Saved entries:
········
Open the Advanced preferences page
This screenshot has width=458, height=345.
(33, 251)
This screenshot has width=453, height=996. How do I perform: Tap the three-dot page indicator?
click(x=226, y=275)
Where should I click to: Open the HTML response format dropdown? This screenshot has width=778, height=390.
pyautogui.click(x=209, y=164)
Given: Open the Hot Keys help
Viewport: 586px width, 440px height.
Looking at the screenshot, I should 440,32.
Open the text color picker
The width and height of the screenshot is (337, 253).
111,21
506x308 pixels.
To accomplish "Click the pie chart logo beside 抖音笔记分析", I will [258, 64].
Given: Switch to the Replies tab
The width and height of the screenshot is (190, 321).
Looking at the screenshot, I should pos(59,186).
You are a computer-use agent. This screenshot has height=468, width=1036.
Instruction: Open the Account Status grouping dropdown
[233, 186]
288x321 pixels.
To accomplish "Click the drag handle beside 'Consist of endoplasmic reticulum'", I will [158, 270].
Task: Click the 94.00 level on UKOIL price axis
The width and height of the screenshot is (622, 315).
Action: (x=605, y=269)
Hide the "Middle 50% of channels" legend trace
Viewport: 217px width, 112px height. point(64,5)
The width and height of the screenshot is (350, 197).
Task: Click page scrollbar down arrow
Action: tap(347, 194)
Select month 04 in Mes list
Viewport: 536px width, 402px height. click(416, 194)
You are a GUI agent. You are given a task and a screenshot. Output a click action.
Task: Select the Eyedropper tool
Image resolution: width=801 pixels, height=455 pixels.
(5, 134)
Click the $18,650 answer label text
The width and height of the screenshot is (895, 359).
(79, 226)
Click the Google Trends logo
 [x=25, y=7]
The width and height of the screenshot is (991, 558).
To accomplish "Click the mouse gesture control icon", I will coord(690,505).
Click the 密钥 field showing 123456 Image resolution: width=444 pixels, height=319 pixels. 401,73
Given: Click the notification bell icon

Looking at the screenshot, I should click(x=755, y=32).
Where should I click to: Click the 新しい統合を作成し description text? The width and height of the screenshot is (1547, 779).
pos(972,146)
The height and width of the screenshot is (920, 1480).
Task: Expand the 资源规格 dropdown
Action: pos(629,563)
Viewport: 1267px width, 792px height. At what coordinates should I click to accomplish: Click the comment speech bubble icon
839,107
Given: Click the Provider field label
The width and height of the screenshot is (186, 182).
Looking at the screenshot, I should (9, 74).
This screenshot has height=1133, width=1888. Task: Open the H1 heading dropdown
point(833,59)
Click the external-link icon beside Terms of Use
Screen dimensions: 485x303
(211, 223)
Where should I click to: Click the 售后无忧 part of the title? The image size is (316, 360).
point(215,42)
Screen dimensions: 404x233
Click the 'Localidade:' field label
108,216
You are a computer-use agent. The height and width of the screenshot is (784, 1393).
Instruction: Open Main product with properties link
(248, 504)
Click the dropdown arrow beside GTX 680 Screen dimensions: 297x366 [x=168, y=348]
········
**INSTRUCTIONS FOR THE TASK**
Return the full data, every line of it, with nothing altered.

**EXPECTED ANSWER**
Open the Advanced preferences page
This screenshot has width=458, height=345.
(33, 251)
This screenshot has width=453, height=996. How do I perform: Tap the three-dot page indicator?
click(x=226, y=275)
Where should I click to: Open the HTML response format dropdown? This screenshot has width=778, height=390.
pyautogui.click(x=209, y=164)
Given: Open the Hot Keys help
Viewport: 586px width, 440px height.
Looking at the screenshot, I should 440,32.
Open the text color picker
The width and height of the screenshot is (337, 253).
111,21
506x308 pixels.
To accomplish "Click the pie chart logo beside 抖音笔记分析", I will [258, 64].
Given: Switch to the Replies tab
The width and height of the screenshot is (190, 321).
Looking at the screenshot, I should pos(59,186).
You are a computer-use agent. This screenshot has height=468, width=1036.
Instruction: Open the Account Status grouping dropdown
[233, 186]
288x321 pixels.
To accomplish "Click the drag handle beside 'Consist of endoplasmic reticulum'", I will [158, 270].
Task: Click the 94.00 level on UKOIL price axis
The width and height of the screenshot is (622, 315).
Action: (x=605, y=269)
Hide the "Middle 50% of channels" legend trace
Viewport: 217px width, 112px height. point(64,5)
The width and height of the screenshot is (350, 197).
Task: Click page scrollbar down arrow
Action: tap(347, 194)
Select month 04 in Mes list
Viewport: 536px width, 402px height. click(416, 194)
You are a GUI agent. You are given a task and a screenshot. Output a click action.
Task: Select the Eyedropper tool
Image resolution: width=801 pixels, height=455 pixels.
(5, 134)
Click the $18,650 answer label text
The width and height of the screenshot is (895, 359).
(79, 226)
Click the Google Trends logo
 [x=25, y=7]
The width and height of the screenshot is (991, 558).
To accomplish "Click the mouse gesture control icon", I will coord(690,505).
Click the 密钥 field showing 123456 Image resolution: width=444 pixels, height=319 pixels. 401,73
Given: Click the notification bell icon

Looking at the screenshot, I should click(x=755, y=32).
Where should I click to: Click the 新しい統合を作成し description text? The width and height of the screenshot is (1547, 779).
pos(972,146)
The height and width of the screenshot is (920, 1480).
Task: Expand the 资源规格 dropdown
Action: pos(629,563)
Viewport: 1267px width, 792px height. At what coordinates should I click to accomplish: Click the comment speech bubble icon
839,107
Given: Click the Provider field label
The width and height of the screenshot is (186, 182).
Looking at the screenshot, I should (9, 74).
This screenshot has height=1133, width=1888. Task: Open the H1 heading dropdown
point(833,59)
Click the external-link icon beside Terms of Use
Screen dimensions: 485x303
(211, 223)
Where should I click to: Click the 售后无忧 part of the title? The image size is (316, 360).
point(215,42)
Screen dimensions: 404x233
Click the 'Localidade:' field label
108,216
You are a computer-use agent. The height and width of the screenshot is (784, 1393).
Instruction: Open Main product with properties link
(248, 504)
Click the dropdown arrow beside GTX 680 Screen dimensions: 297x366 [x=168, y=348]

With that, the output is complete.